The Agricultural Impacts Research Group (AIRG) is composed of faculty and graduate students at Clark University in Worcester, Massachusetts. As agriculture is the dominant driver of terrestrial ecological change and its impacts will continue to grow along with demand for fuel, food, and fiber, AIRG research focuses on improving understanding of how this continued agricultural development can be achieved for substantially lower environmental and social costs. Our work investigates this in three ways: 

 

1. Reducing Agriculture’s Ecological Impacts

By 2050, global food needs are expected to nearly double. Meanwhile, our current agricultural practices are the chief cause of terrestrial biodiversity loss, and one of the major drivers of climate change. If we want to feed ourselves and avoid causing large-scale environmental, and thus socioeconomic, disruptions, it is critical to examine how to dramatically lower agriculture’s environmental impacts. Thus, a key part of our research is to identify successful trade-offs that allow agricultural development objectives to be met for substantially lower ecological cost.
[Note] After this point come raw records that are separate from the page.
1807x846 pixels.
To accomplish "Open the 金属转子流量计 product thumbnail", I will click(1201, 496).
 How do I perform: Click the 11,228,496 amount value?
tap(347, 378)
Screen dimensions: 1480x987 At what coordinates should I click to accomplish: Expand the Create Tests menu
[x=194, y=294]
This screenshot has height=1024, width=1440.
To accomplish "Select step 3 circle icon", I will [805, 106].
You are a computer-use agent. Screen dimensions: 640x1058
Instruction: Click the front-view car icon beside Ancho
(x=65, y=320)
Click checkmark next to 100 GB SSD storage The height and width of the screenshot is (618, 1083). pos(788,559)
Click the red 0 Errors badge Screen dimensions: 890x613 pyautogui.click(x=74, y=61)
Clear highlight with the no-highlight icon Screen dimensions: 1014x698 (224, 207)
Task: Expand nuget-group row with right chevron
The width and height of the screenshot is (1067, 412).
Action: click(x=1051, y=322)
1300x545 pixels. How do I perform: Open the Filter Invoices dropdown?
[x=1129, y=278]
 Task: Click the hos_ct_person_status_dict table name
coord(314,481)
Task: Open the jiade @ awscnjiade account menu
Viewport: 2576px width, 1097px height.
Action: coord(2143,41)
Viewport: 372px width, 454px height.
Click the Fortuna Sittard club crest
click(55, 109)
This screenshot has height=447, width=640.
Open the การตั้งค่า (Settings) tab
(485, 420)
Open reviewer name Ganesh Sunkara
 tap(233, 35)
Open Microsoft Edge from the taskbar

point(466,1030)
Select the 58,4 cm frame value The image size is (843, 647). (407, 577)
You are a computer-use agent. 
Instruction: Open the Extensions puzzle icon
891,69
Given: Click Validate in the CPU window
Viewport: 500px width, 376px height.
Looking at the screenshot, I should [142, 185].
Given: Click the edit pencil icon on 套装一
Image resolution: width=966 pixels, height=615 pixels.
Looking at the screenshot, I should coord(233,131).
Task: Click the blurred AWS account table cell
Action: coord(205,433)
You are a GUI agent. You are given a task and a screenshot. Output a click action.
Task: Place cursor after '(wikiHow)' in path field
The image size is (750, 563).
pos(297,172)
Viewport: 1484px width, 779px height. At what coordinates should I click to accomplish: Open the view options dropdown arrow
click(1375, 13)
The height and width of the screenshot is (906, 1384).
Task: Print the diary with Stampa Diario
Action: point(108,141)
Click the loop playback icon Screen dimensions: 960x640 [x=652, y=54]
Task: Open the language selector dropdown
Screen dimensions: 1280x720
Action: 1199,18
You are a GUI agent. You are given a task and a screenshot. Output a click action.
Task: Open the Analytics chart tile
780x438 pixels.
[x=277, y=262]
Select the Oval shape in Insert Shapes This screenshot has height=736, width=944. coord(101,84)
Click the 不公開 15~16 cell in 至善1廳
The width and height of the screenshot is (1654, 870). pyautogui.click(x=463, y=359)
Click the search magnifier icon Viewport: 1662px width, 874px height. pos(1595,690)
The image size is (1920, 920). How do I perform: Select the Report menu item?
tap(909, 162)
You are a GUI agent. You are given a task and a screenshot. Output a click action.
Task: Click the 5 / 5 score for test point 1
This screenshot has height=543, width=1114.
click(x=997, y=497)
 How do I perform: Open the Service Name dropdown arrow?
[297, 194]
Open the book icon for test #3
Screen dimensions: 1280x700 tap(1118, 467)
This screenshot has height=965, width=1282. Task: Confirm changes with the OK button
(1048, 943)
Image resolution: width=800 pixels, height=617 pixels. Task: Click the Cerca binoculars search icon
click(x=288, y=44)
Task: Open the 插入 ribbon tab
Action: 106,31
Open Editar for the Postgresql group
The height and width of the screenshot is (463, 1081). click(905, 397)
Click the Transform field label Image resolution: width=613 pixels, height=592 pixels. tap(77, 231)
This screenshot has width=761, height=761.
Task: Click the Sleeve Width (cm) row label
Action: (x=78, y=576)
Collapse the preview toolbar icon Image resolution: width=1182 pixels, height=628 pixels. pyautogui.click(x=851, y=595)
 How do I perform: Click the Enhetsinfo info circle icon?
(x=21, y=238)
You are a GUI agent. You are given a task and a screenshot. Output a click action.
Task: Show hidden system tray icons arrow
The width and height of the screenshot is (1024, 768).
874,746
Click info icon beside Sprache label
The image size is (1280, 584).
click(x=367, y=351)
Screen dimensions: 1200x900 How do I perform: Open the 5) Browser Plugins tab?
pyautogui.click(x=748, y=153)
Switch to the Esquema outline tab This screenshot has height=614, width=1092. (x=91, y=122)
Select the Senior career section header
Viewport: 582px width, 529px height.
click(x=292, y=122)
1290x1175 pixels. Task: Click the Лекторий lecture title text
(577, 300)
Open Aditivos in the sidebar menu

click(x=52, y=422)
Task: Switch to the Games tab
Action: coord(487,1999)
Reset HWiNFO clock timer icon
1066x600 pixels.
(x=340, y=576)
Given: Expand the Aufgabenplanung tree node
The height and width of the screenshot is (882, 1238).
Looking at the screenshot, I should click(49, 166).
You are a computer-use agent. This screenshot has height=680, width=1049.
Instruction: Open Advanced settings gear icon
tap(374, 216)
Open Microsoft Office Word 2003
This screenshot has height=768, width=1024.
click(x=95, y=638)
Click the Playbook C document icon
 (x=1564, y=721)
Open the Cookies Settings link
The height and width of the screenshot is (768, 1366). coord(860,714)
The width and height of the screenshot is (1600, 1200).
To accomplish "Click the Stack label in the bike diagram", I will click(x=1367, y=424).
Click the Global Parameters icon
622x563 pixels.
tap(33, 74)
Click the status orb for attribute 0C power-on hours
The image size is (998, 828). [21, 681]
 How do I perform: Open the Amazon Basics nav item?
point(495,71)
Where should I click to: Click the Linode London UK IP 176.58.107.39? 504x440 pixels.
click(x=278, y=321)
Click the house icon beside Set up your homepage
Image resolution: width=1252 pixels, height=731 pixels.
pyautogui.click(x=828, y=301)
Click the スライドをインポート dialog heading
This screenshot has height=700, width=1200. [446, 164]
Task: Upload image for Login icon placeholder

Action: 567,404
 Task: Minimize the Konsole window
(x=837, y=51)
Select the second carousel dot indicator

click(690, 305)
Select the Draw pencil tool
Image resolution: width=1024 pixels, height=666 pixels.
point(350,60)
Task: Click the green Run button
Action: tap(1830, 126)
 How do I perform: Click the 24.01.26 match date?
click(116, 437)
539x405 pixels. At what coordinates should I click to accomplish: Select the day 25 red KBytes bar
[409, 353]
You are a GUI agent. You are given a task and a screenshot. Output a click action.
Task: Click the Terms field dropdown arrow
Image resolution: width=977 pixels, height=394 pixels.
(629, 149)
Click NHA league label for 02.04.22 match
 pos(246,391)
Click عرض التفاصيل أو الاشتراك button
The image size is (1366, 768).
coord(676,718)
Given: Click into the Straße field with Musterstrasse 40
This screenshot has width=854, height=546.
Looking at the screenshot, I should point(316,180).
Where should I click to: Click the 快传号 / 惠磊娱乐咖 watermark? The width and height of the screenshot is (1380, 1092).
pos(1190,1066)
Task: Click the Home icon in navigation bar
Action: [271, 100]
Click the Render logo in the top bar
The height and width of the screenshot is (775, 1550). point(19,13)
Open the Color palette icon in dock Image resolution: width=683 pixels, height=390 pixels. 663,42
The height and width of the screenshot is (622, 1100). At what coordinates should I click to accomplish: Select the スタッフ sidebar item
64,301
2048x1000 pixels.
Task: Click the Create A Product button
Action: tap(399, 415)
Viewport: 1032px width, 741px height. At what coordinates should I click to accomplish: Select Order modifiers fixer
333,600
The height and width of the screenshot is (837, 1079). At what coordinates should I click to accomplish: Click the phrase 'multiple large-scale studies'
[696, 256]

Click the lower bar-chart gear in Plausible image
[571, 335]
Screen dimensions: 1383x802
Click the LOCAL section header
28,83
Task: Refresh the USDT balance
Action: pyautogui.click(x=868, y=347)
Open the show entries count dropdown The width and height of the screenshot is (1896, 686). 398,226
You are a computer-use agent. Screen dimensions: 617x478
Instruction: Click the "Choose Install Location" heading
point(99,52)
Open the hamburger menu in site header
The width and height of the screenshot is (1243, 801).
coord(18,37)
It also entails gaining a better understanding of how land use impacts ecosystems, including individual species (such as the mountain bongo antelope, the subject of Lyndon Estes’ PhD research). The AIRG’s work currently focuses on sub-Saharan Africa, which will likely experience the greatest agricultural expansion in the coming decades, given its rapid growth and large areas of potential agricultural land.

 

2. Understanding the Drivers of Agricultural Change

Any solution we find to make agriculture more sustainable must itself be sustainable. If we can identify and encourage land uses that maximize agricultural benefits for the lowest possible ecological cost, we need to make sure that they will last. However, such trade-offs can be easily upset when changes in biophysical and socioeconomic conditions alter the costs and benefits of agriculture, thereby precipitating a change in land use. Climate change is one of the most important biophysical factors that can disrupt agriculture. On the socioeconomic side, there are many variables that can drive agricultural land use change, ranging from new technologies to consumer demand to government policies. An important focus of our research is thus to understand how such variables can impact agricultural land uses and farmers’ decisions, so that this information can ultimately be factored into the design of agriculture-environment trade-offs. Our current research in this area examines how the interactions of climate (both short-term variability and long-term change) and food security policies (ranging from subsidies to trade) impact agriculture and associated livelihoods in sub-Saharan Africa.

 

3. Developing the necessary data

In order to find valid trade-offs between agriculture and conservation, and to gain a proper understanding of how agriculture responds to global change, we need agricultural (e.g. productivity, crop choice, field boundaries) and environmental (e.g. daily weather, carbon stocks, species range maps) data that are regional to continental in extent, span the last two to three decades, and are accurate at fine field-to-landscape-scales. We need data that have such exacting standards for two reasons: 1) To make agricultural development more sustainable, we try to find and direct development to those areas that are both a) agriculturally productive and b) will result in unusually low environmental damage when developed. This means that we are looking to delineate specific areas, based on the values of two or more variables, which makes this type of investigation unusually sensitive to data error, 2) To understand how agriculture responds to socioeconomic and environmental changes, it is ultimately necessary to study how farmers change their agricultural practices and land use over time and in space. That cannot be done with provincial or national-level statistics. Unfortunately, the agricultural and environmental data sets that we need to conduct such analyses do not yet exist (with some rare exceptions) for the regions that will change most rapidly this century, particularly sub-Saharan Africa. Furthermore, the characteristics of agricultural systems in this region (small fields that often look indistinguishable from savanna vegetation in satellite image analyses) complicate the task of developing the necessary data. We therefore devote a substantial amount of research effort to developing the tools and methods needed to create these data sets, utilizing some of the latest advances in Earth Observing technology and data analytics.